Ghanaian choreographer (born 1994)

Amofa Michael (born 17 October 1994) known professionally as Incredible Zigi, is a Ghanaian dance artist and choreographer.

== Dance career ==
Michael began dancing professionally in 2003, on the streets of Accra.

His career began with the help of his brother, who gave him the opportunity to travel and participate in dance workshops.

He is credited to have created the PILOLO and KUPE dance steps as elements in Afrobeats/Azonto. Musicians such as Janet Jackson have infused these dance steps in their choreography and have performed them on tour and in their videos. The KUPE dance was featured on the NBA 2K20 by the game developers Visual Concepts. Michael is noted for his dance challenges on social media.

== Original dances ==
Kupe - Kupe Dance is a song by Ghanaian-UK-based artist A-Star. But Michael is credited to have created the KUPE dance steps.
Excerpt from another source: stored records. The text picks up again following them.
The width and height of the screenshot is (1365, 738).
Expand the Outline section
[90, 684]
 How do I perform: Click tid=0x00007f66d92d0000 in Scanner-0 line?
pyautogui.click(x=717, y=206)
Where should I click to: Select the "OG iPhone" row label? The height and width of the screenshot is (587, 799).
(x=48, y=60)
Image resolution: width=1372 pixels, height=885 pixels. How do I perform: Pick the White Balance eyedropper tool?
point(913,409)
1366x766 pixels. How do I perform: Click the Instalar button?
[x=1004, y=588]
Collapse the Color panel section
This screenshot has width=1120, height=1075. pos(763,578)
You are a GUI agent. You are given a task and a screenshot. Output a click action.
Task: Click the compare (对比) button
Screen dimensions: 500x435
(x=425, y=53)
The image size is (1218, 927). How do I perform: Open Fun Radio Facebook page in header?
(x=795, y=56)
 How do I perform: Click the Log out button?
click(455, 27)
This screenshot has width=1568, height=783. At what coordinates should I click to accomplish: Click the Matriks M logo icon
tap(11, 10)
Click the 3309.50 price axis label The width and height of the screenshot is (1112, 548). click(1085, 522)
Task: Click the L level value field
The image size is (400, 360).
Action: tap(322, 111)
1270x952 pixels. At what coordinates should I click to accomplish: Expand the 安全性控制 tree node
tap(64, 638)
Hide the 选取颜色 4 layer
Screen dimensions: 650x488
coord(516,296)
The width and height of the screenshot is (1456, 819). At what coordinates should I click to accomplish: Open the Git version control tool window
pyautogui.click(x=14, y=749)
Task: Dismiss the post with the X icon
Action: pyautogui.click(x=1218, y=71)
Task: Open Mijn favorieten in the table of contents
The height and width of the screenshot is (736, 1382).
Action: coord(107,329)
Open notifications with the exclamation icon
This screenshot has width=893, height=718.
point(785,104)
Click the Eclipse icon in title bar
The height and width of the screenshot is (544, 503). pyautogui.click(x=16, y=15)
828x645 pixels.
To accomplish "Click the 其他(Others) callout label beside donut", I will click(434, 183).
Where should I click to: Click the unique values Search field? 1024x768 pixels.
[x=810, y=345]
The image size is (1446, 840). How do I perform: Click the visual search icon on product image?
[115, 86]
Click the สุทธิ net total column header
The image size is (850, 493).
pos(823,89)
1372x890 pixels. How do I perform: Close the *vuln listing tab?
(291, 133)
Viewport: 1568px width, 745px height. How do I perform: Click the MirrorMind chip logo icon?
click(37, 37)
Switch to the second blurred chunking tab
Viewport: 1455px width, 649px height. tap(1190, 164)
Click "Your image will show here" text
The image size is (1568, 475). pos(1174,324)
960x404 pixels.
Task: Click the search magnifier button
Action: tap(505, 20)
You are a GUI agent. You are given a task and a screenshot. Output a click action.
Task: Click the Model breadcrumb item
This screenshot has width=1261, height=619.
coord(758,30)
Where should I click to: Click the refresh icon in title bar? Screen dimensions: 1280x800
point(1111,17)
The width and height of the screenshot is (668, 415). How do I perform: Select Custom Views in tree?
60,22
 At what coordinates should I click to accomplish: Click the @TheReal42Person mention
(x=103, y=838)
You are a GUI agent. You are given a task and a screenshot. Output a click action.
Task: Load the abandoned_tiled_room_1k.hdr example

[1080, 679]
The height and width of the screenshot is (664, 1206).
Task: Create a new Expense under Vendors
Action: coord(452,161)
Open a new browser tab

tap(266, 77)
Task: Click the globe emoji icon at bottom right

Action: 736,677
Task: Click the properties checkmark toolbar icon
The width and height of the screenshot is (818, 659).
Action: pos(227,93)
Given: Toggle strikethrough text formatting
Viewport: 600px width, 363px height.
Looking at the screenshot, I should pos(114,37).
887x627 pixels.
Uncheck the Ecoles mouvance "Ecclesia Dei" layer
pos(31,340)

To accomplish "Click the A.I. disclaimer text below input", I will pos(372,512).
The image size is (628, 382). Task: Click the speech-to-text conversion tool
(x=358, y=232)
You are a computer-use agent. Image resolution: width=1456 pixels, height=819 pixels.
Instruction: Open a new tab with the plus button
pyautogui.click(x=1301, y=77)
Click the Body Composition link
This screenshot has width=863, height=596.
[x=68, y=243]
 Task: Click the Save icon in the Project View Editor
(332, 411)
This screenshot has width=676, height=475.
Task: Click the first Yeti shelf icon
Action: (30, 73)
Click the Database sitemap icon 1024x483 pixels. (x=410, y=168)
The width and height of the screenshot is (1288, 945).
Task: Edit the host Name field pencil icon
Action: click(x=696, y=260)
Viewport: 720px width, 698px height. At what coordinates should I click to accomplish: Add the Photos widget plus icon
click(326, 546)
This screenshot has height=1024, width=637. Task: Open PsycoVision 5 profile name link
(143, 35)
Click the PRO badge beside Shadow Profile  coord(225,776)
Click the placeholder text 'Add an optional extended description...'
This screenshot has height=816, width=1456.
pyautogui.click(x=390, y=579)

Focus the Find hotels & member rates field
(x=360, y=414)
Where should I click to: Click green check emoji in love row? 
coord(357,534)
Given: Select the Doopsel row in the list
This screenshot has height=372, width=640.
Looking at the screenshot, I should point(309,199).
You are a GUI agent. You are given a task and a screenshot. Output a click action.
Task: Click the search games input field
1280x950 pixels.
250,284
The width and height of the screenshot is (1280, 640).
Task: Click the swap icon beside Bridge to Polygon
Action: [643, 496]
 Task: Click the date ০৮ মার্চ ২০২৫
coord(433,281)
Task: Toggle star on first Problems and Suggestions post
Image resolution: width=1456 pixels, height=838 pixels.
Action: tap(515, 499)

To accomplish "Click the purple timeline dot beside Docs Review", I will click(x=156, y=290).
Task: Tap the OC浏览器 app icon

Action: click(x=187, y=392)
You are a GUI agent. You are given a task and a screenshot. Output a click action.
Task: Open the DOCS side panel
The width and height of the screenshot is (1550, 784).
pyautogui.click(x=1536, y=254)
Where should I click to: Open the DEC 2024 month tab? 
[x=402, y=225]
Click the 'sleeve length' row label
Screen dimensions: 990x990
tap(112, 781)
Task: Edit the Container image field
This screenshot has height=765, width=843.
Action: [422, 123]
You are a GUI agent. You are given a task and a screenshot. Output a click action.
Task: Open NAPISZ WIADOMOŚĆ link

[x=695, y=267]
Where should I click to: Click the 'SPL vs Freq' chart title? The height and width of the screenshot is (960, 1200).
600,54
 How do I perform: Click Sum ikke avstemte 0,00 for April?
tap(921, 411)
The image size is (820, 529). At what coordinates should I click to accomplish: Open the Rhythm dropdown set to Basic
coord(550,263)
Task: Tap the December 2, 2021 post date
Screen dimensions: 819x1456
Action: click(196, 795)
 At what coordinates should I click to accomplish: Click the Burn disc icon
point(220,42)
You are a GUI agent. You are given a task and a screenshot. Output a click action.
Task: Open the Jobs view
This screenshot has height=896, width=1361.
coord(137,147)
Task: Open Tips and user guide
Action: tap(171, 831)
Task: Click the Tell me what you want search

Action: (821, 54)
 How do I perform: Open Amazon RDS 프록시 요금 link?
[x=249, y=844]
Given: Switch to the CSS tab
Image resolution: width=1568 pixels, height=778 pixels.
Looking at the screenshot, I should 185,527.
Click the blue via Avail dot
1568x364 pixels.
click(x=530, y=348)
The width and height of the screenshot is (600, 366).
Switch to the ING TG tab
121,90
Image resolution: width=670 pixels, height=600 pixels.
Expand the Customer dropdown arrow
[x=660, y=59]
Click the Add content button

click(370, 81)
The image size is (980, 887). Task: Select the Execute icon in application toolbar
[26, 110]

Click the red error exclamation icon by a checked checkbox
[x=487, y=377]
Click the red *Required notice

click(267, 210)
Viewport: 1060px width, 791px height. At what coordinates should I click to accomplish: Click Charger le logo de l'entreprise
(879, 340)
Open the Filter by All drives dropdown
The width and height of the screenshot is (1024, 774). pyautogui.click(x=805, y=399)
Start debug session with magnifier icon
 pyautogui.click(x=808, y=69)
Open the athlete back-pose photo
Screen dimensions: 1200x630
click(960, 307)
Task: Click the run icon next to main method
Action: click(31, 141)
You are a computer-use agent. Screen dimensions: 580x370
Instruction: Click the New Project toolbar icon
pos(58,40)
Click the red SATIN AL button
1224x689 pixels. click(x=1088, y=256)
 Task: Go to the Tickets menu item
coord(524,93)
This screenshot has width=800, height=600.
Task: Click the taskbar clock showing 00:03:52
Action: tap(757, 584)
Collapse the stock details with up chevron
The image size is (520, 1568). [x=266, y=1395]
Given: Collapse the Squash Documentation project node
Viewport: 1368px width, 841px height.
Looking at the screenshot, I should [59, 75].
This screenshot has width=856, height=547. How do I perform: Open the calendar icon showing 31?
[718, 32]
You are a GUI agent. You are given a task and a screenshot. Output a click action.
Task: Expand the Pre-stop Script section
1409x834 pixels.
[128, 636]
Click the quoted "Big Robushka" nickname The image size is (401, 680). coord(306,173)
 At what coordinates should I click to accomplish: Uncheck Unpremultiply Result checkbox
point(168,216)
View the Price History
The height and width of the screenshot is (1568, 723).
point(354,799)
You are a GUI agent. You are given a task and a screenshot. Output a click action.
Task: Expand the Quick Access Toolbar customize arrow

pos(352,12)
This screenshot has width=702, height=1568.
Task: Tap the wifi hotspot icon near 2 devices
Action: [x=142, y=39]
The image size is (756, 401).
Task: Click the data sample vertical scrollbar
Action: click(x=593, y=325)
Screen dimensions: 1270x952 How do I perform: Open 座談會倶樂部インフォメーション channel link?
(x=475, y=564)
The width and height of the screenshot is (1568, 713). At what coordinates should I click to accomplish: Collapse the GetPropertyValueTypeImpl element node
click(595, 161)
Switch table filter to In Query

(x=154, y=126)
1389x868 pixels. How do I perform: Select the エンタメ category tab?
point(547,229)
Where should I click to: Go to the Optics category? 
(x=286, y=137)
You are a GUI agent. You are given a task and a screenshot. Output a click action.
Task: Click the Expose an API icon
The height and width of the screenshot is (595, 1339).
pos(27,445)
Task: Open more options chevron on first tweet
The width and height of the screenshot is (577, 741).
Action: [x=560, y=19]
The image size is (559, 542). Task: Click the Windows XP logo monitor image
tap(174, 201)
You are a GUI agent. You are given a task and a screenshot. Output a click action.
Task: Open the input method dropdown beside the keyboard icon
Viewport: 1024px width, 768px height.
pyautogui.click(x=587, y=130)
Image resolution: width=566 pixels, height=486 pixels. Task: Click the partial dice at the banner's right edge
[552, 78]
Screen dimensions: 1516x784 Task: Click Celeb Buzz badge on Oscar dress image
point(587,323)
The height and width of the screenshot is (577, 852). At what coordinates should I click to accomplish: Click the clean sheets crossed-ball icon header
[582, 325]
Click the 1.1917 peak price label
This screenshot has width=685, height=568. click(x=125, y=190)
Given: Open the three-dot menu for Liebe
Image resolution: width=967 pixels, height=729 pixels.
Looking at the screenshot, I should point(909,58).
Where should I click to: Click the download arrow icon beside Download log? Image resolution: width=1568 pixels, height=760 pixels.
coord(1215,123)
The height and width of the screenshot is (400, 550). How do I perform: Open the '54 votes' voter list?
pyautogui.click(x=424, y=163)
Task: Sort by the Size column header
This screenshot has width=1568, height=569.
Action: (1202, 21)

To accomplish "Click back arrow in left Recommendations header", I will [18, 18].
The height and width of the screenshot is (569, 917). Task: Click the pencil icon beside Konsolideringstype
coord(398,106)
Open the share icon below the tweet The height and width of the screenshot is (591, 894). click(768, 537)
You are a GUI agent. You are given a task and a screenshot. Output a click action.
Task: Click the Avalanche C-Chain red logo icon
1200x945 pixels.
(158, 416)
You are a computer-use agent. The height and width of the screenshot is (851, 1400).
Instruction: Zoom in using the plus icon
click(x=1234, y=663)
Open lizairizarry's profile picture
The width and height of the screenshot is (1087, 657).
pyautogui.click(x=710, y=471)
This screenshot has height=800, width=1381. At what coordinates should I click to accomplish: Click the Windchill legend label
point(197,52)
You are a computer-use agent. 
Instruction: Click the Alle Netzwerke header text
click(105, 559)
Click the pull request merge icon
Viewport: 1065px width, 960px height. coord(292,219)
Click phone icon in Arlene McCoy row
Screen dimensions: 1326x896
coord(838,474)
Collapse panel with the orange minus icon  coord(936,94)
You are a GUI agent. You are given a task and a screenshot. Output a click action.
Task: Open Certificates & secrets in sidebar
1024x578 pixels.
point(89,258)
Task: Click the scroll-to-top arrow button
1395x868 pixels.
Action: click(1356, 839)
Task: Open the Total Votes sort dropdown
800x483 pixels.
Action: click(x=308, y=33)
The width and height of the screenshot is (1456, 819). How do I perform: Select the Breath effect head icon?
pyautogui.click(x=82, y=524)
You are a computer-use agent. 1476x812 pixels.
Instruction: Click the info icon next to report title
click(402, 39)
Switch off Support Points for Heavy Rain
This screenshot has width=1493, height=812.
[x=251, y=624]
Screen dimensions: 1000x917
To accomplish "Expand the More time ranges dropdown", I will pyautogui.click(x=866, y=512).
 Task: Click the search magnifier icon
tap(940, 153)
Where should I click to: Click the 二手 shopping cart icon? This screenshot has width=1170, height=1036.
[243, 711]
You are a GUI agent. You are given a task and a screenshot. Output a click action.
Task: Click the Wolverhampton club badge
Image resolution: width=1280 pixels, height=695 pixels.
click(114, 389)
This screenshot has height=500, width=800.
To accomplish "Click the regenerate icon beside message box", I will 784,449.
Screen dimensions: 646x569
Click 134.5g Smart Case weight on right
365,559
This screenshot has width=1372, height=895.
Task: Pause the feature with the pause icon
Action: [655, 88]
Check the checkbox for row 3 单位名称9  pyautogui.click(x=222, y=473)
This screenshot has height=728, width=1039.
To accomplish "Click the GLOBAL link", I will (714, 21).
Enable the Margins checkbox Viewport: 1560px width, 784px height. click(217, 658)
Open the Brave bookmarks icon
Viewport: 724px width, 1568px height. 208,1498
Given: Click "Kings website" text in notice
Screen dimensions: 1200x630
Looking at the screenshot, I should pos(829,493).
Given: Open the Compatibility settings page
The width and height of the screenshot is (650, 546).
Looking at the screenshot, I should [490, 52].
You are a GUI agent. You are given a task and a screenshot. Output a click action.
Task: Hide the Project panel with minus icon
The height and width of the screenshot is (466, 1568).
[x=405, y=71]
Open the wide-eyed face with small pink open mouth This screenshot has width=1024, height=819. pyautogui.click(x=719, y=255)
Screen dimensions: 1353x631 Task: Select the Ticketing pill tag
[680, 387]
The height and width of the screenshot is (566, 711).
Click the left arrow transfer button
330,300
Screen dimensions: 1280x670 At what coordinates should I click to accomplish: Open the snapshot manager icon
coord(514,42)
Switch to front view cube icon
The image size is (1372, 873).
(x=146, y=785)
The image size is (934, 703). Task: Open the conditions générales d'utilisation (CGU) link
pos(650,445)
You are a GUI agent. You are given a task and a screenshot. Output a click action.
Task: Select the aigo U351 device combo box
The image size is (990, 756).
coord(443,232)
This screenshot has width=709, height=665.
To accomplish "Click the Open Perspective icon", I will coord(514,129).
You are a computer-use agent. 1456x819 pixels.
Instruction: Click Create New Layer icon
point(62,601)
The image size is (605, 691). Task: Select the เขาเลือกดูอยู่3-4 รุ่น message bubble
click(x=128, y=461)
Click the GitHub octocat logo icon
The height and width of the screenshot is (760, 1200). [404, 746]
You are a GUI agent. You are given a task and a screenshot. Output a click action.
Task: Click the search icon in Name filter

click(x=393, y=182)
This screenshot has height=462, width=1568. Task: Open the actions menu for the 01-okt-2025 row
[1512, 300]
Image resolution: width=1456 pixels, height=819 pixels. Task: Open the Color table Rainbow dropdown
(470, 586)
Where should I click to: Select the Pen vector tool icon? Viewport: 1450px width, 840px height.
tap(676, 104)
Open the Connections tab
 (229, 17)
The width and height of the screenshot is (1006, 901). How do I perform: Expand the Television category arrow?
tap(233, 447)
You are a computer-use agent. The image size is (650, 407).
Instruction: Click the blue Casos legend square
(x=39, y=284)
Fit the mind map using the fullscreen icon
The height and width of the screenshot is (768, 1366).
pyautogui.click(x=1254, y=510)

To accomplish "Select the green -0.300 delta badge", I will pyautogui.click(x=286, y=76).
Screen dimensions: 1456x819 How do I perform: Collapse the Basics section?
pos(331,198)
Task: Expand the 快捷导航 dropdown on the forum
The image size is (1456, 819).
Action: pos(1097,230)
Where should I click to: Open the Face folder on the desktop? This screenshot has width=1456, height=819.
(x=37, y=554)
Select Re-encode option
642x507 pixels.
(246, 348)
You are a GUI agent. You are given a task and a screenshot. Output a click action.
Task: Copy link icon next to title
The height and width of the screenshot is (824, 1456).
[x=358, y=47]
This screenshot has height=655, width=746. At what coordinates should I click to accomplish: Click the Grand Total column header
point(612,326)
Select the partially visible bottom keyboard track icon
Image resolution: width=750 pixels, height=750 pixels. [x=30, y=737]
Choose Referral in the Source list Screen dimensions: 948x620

Pilolo - Pilolo dance was created by Michael and became a hit in New York City with Janet Jackson performing Pilolo at the end of her performance “Made for Now” on “The Tonight Show” starring Jimmy Fallon. The name Pilolo was borrowed from a hide and seek game popular among Ghanaian kids.

Ena - Ena', is a popularly used Akan language conjunction which translates to English as “And”. Michael Started the Ena Dance in 2019 and it is known for going viral on social media within weeks.